TO BE DONE:
1. Condense the paragraph of the blog post that begins "This book has been on my TBR" into a short bulleted list that keeps its main facts.
2. Please copy the blog post word for word, from "Monday: A Certain" up to and including "and first Linkup!".

EXCERPT:
-----

Monday: A Certain Age - Blog Tour Historical Fiction Review
Tuesday: Top Ten Tuesday - Freebie
Wednesday: Pretty Little World - Blog Tour Fiction Review
Thursday: A Rogue Not Taken - Historical Romance Review
Friday: Friday Linkups featuring teasers from current book
Saturday: 52 Pins in 52 Weeks - January Edition and first Linkup!

Have a great week and happy reading!

The Kitchen Counter Cooking School - Review + Recipe

The Kitchen Counter Cooking School by Kathleen Flinn

This book has been on my TBR since pre-blogging days.  I got a text one day from Lisa over at Books Lists Life saying I just HAD to get this book.  So I did and fully meant to read it.  I even picked it up a few times but for some reason never actually started to read it.  Then I read her 3rd book Burnt Toast Makes You Sing Good which was about her growing up days and her family and loved it.  In 2016 I read her 1st book - The Sharper Your Knife the Less You Cry about her time at Cordon Bleu and adored it.  So this year when looking for the first book of the year I decided it was finally time to take The Kitchen Counter Cooking School off the shelf and actually read it.  And I'm so glad I did!  This is like pure inspiration wrapped in book form and is interesting and entertaining as well.

The book starts off with the author Kathleen Flinn in the midst of a bit of an existential crisis.  She's written her first book, she's graduated from culinary school - now what?  The spark of inspiration comes after an encounter in a grocery store with a woman who really just didn't know what to do with the ingredients in front of her.  After some t
hinking and planning she starts a cooking class with 9 volunteers.  All people who don't feel comfortable in the kitchen and who rely either on takeout or packaged food and all people who are curious about doing better.

-----

GIVEN INFORMATION:
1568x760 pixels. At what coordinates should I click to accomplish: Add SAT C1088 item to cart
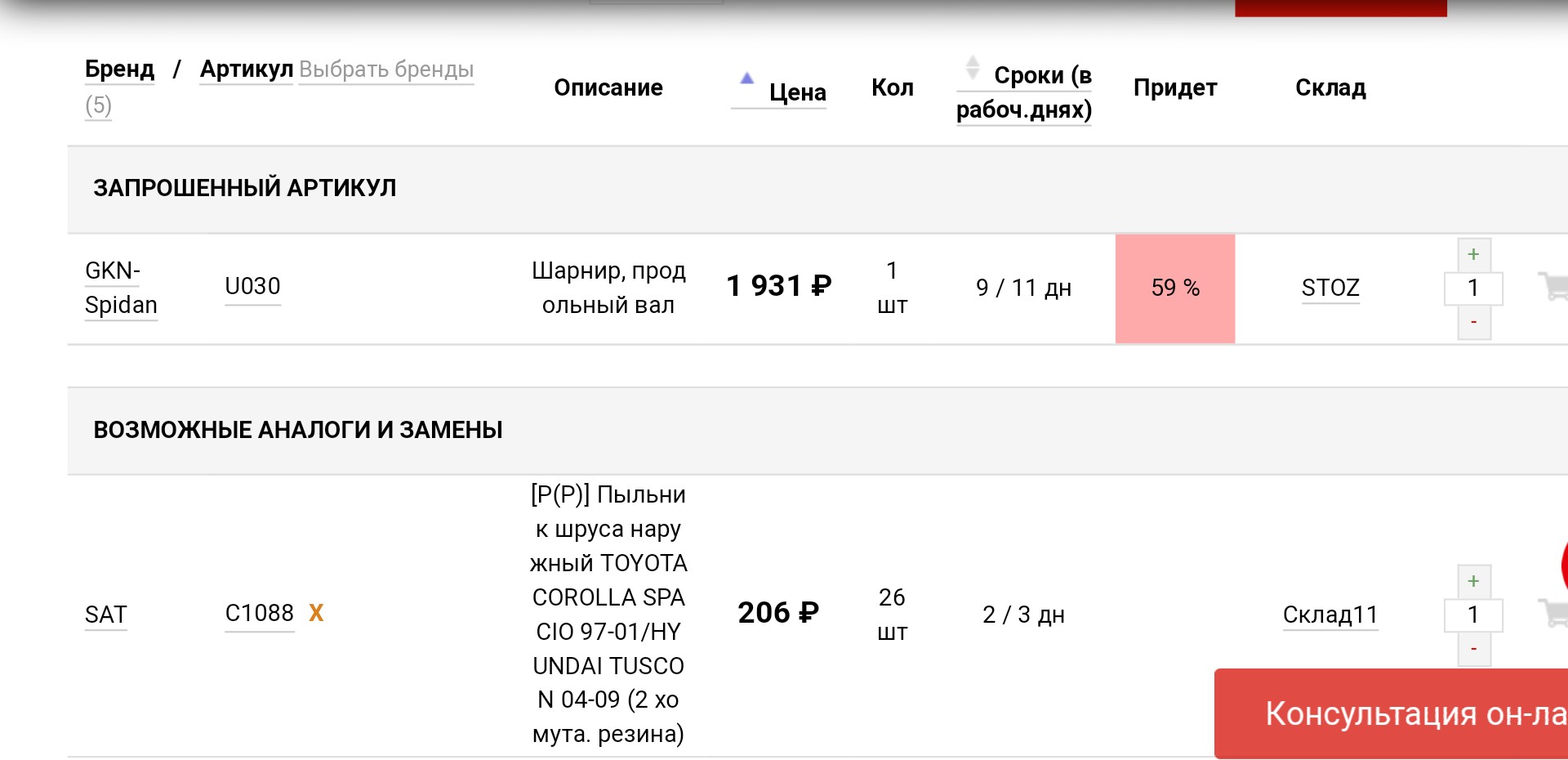tap(1553, 613)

-----

TASK RESPONSES:
1.
- The book had been on the reviewer's TBR since before blogging.
- Lisa from Books Lists Life sent a text insisting the reviewer get it, so the reviewer did.
- The reviewer picked it up a few times but never started reading it.
- The reviewer loved the third book, Burnt Toast Makes You Sing Good, which covers growing up and family.
- In 2016 the reviewer adored the first book, The Sharper Your Knife the Less You Cry, which covers time at Cordon Bleu.
- This year the reviewer chose The Kitchen Counter Cooking School as the first book of the year and was glad.
- The reviewer calls it pure inspiration and also interesting and entertaining.

2.
Monday: A Certain Age - Blog Tour Historical Fiction Review
Tuesday: Top Ten Tuesday - Freebie
Wednesday: Pretty Little World - Blog Tour Fiction Review
Thursday: A Rogue Not Taken - Historical Romance Review
Friday: Friday Linkups featuring teasers from current book
Saturday: 52 Pins in 52 Weeks - January Edition and first Linkup!